A word of note: bite off meaningful chunks of change and work on instituting those before moving on to the next. These can be pushed from the software development team outward, depending on the organizational structure this would grow to include technical/business analysts, QA and project management. Start with the processes your team can affect and grow the process change to include more as buy-in grows. Don’t try to go from nothing to everything in a month. Your team will likely wind up creating process documentation, sample artifacts (like deployment checklists), and finally your team members and other teams will need to be trained and informed.

Version Control

If your team is not using a version control system (like Subversion or Git), then stop reading this right now and begin the process of integrating a version control system immediately. Without a version control system, no other steps in regulating code and configuration change are possible or meaningful.

The Environmental Landscape

For the purposes of this conversation we’ll assume there are some basic good practices being followed today; like having a development, QA and production environment. Because of the kind of projects I’ve been working on for the last half decade, we’ve typically had one more environment, staging. This is because production is often (at very least a slight majority of the time) not under the control of our agency but the client’s IT or development team. Staging becomes our in-house production and client acceptance environment.

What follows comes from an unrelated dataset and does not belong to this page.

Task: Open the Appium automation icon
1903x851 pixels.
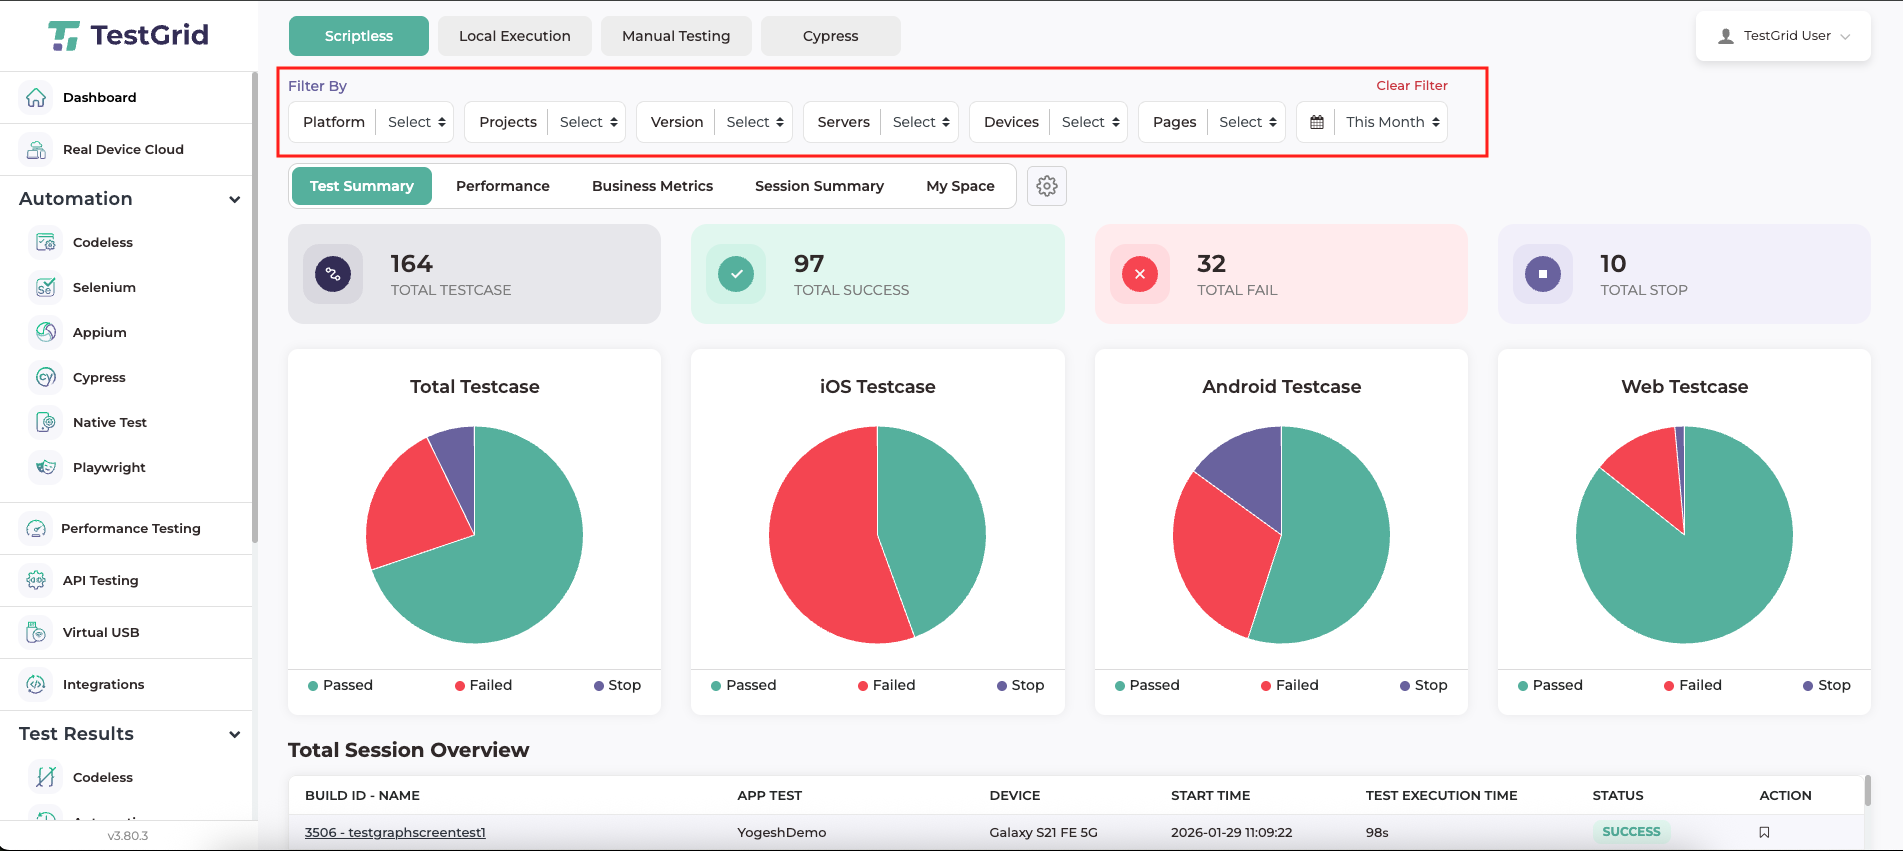Action: click(46, 332)
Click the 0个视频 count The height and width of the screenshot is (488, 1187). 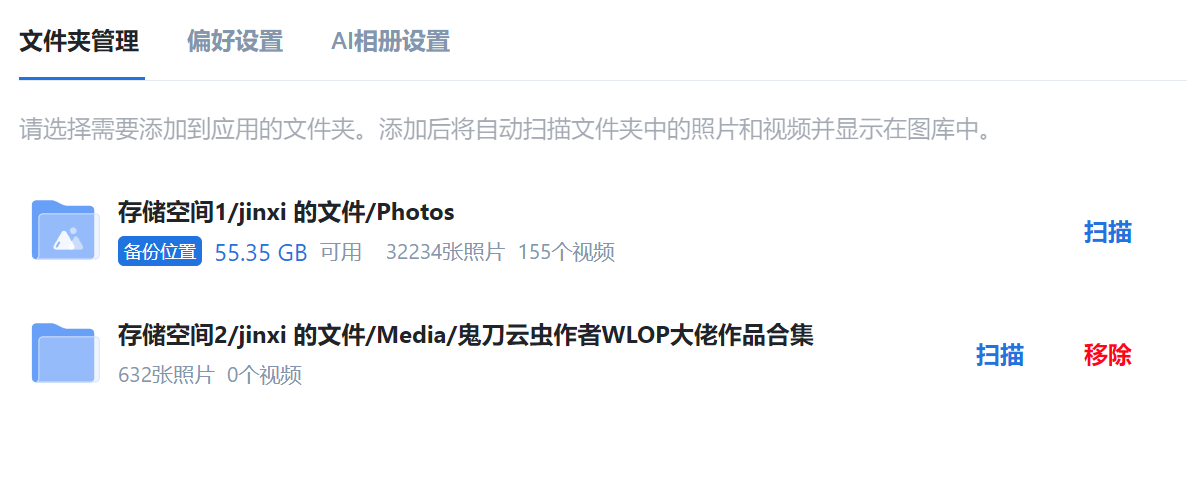pyautogui.click(x=265, y=375)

Separation of Environments

It is exceedingly important that each environment (Development, QA, etc.) has it’s own resources. Environments should not share database tables, but could reasonable share database servers. For instance, Development and QA could use the same server, but different databases or schemas, so that the data and content are separated. The same thing with file systems, load balancers and application servers and the like.

The Development Environment as a Test Bed

The development environment should be the first environment deployed to. A continuous integration tool like Jenkins or Travis is fantastic for automatically building the project, running unit tests, and even deploying to the development environment at regular intervals or upon every version control check in. Development servers are for testing integration, server configuration and flushing out the deployment process. In practice, you should assume that development servers are always running the absolute latest code and are full of bugs in progress.

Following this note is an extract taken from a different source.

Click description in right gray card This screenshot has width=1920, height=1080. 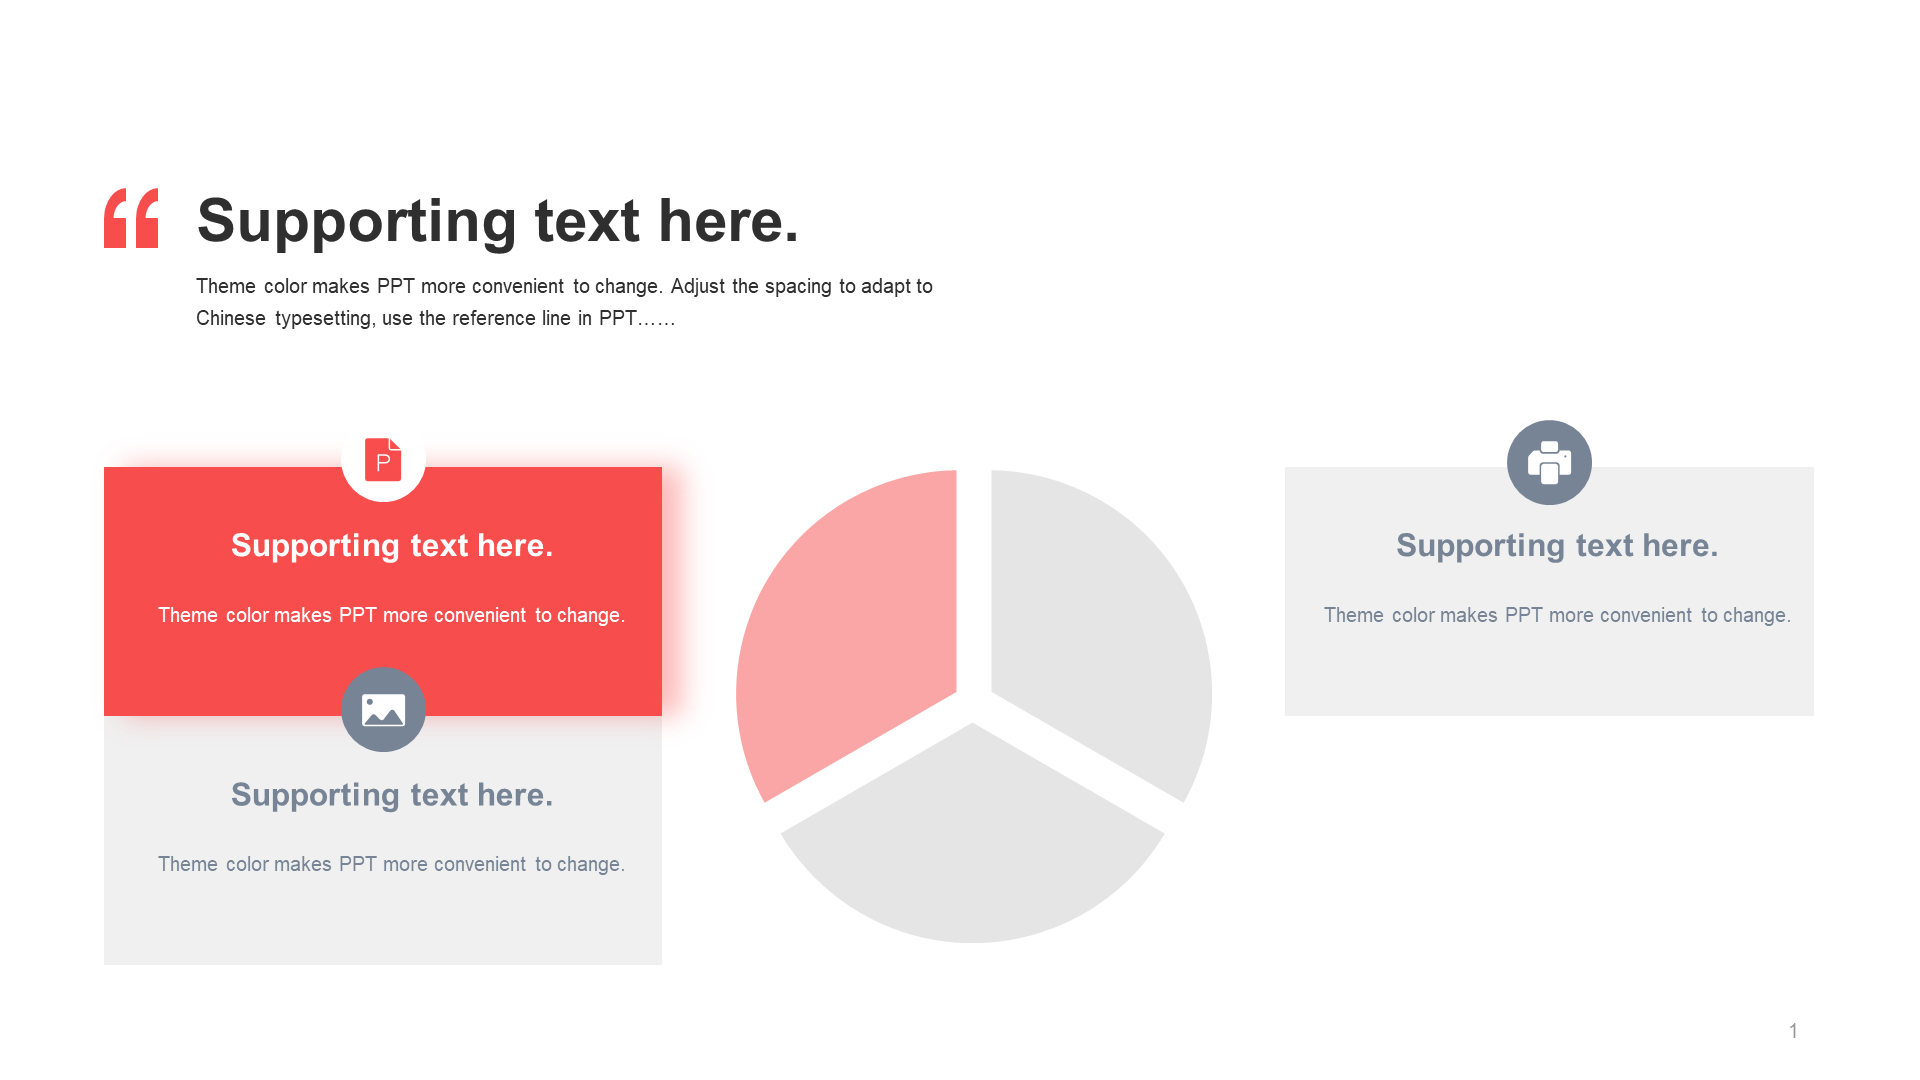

Every single change – code, configuration or otherwise – should be tested in this environment before ever moving up the chain to another environment.

Quality Assurance and Testing Environments

QA should be where completed bugs get tested by the quality assurance team and passed or sent back for further development. Deployments to QA should be at a much slower pace than to development environments but still could be as often as multiple times a day during periods of rapid development and testing (such as the night before a project is due).

Deployments to QA should come with a build number, version control revision number and a deployment log of all the bug tickets that are being addressed as well as notes on any other material changes.

Material changes will always include server configuration changes, database schema modifications and even changes to the deployment process itself. Technical leads, project managers and the QA team should all be made aware and sign off before deployments to this environment. In the absence of a staging environment, the QA environment will also be the environment that client review and approval should happen at.

Upon final approvals all around, this is the time where your team will want to tag the revision in version control, assign a version number to the build artifact and save it in ‘escrow’ somewhere. Any additionaly documentation such as staging deployment checklists or other process documentation should be filled out prior to deploying to staging.

Staging as a Mirror (and a Safety Net)

In the agency world, production is often not entirely under your team’s control, which can make it awfully difficult to troubleshoot. When production is a load balanced, highly scalable multi tier environment and the development environment is a simple, single virtual machine hosting the application and database; trouble shooting development does not necessarily fix production. Even if production isn’t locked behind the client’s IT and your team has unfettered access, a bad deployment in production is as bad as it gets. The whole world (or at very least, the client) will know that you’ve botched the job at the last minute. It’s a terrible feeling if you haven’t had the privilege of it yet.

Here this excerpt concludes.